__Objective__:
Replace "Chaser" with "Hunter" in the entries from the line containing "News & Article (638, 1300)" through the line containing "重大訊息 (491, 1448)". Reproduce only those lines, leaving everything else in them unchanged.

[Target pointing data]
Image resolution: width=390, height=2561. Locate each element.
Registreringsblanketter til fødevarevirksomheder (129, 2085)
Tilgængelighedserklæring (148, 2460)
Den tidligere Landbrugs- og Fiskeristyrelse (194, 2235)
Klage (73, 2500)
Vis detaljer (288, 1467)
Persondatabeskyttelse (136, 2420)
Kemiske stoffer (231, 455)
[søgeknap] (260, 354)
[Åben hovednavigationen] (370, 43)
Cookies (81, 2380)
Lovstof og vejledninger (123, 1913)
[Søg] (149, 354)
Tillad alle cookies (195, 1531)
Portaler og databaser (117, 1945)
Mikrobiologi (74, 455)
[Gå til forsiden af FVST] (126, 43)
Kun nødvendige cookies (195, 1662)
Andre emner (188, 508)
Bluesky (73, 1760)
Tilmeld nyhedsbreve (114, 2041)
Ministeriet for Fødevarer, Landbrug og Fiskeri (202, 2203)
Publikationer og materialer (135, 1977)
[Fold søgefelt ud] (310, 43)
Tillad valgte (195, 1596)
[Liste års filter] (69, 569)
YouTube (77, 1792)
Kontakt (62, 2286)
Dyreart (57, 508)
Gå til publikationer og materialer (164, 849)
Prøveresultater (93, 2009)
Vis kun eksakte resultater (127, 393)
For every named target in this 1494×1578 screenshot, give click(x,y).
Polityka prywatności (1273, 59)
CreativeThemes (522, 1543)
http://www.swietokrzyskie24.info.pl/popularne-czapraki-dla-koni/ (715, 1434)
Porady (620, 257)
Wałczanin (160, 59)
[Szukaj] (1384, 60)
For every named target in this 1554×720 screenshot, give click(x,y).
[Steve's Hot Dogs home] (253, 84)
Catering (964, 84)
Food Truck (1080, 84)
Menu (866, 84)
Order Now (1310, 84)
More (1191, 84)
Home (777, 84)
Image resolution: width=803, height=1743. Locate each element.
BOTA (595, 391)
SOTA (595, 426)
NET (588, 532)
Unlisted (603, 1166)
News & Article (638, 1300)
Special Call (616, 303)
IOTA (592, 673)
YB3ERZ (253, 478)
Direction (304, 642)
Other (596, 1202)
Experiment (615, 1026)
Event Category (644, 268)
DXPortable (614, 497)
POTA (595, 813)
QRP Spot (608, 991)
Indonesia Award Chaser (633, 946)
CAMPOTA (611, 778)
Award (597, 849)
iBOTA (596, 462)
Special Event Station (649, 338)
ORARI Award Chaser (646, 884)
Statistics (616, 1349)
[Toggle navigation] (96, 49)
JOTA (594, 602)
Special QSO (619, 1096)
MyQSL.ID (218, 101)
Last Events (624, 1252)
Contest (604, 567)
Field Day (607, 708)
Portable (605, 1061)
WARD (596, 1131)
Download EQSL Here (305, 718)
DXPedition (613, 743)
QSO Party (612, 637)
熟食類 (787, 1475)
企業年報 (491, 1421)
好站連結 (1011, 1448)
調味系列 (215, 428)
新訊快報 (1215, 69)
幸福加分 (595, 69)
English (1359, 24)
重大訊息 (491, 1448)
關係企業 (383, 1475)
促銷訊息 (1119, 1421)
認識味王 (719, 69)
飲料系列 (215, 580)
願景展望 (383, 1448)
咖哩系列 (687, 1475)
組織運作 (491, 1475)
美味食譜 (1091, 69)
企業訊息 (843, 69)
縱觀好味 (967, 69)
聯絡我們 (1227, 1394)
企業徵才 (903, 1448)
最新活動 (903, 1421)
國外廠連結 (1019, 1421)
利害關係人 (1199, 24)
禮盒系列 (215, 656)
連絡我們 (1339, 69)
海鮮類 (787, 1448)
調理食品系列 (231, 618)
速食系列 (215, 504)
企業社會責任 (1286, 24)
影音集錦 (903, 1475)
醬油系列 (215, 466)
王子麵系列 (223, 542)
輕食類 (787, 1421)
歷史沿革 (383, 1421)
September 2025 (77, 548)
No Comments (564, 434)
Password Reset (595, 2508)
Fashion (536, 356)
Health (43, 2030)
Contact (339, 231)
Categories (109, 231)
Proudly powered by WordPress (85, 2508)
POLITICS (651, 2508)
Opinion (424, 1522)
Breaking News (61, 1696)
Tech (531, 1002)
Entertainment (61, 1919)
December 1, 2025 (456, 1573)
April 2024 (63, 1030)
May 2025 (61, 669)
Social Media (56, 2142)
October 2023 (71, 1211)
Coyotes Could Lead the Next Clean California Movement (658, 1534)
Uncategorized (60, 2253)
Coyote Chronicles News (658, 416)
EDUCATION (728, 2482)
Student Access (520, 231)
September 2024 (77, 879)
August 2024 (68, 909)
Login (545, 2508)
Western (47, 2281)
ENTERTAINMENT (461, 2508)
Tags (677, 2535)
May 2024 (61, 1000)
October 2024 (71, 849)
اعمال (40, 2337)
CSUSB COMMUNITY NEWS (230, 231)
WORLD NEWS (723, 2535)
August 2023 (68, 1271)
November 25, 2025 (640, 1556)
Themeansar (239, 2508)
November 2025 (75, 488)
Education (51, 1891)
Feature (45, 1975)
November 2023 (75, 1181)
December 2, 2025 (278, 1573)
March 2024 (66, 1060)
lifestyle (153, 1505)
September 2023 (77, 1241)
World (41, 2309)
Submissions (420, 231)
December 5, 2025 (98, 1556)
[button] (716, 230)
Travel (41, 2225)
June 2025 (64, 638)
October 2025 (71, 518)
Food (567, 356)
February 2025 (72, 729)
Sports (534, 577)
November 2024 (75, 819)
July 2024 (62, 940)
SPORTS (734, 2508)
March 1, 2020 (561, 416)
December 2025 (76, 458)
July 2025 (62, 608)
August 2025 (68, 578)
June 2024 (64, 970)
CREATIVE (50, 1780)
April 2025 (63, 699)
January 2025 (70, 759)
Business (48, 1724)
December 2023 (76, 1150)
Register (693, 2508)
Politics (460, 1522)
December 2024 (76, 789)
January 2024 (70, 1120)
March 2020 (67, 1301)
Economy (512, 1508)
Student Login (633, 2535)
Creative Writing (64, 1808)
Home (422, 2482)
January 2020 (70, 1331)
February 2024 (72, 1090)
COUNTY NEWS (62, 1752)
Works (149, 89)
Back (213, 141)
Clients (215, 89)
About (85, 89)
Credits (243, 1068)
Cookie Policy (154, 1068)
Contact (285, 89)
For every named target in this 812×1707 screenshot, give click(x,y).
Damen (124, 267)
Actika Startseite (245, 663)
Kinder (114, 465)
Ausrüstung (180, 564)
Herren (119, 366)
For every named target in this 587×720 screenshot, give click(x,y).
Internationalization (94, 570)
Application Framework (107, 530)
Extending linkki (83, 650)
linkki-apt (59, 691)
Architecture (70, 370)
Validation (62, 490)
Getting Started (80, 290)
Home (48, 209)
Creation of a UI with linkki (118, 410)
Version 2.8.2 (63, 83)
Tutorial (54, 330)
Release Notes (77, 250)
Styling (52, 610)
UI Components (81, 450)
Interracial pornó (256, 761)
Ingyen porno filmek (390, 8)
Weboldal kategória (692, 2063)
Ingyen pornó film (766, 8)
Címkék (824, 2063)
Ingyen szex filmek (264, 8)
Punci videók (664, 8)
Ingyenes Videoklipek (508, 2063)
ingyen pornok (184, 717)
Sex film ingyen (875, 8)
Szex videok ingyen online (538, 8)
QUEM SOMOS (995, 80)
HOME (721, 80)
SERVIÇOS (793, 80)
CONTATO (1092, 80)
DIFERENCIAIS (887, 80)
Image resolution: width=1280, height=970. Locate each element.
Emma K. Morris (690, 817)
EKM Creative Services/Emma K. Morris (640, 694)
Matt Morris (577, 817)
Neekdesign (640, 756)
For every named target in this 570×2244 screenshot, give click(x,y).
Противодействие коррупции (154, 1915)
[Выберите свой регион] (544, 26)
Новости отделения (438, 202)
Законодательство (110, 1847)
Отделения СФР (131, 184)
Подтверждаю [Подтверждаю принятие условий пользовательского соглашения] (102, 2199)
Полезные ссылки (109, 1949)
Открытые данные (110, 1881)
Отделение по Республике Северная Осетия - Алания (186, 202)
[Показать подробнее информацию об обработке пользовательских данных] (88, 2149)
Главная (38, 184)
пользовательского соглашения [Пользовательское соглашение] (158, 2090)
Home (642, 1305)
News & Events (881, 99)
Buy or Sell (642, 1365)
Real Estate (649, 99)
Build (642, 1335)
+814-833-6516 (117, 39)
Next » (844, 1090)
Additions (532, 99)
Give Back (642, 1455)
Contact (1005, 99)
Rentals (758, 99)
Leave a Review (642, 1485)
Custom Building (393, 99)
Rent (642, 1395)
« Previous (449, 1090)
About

__Task response__:
News & Article (638, 1300)
Special Call (616, 303)
IOTA (592, 673)
YB3ERZ (253, 478)
Direction (304, 642)
Other (596, 1202)
Experiment (615, 1026)
Event Category (644, 268)
DXPortable (614, 497)
POTA (595, 813)
QRP Spot (608, 991)
Indonesia Award Hunter (633, 946)
CAMPOTA (611, 778)
Award (597, 849)
iBOTA (596, 462)
Special Event Station (649, 338)
ORARI Award Hunter (646, 884)
Statistics (616, 1349)
[Toggle navigation] (96, 49)
JOTA (594, 602)
Special QSO (619, 1096)
MyQSL.ID (218, 101)
Last Events (624, 1252)
Contest (604, 567)
Field Day (607, 708)
Portable (605, 1061)
WARD (596, 1131)
Download EQSL Here (305, 718)
DXPedition (613, 743)
QSO Party (612, 637)
熟食類 (787, 1475)
企業年報 (491, 1421)
好站連結 (1011, 1448)
調味系列 (215, 428)
新訊快報 (1215, 69)
幸福加分 (595, 69)
English (1359, 24)
重大訊息 (491, 1448)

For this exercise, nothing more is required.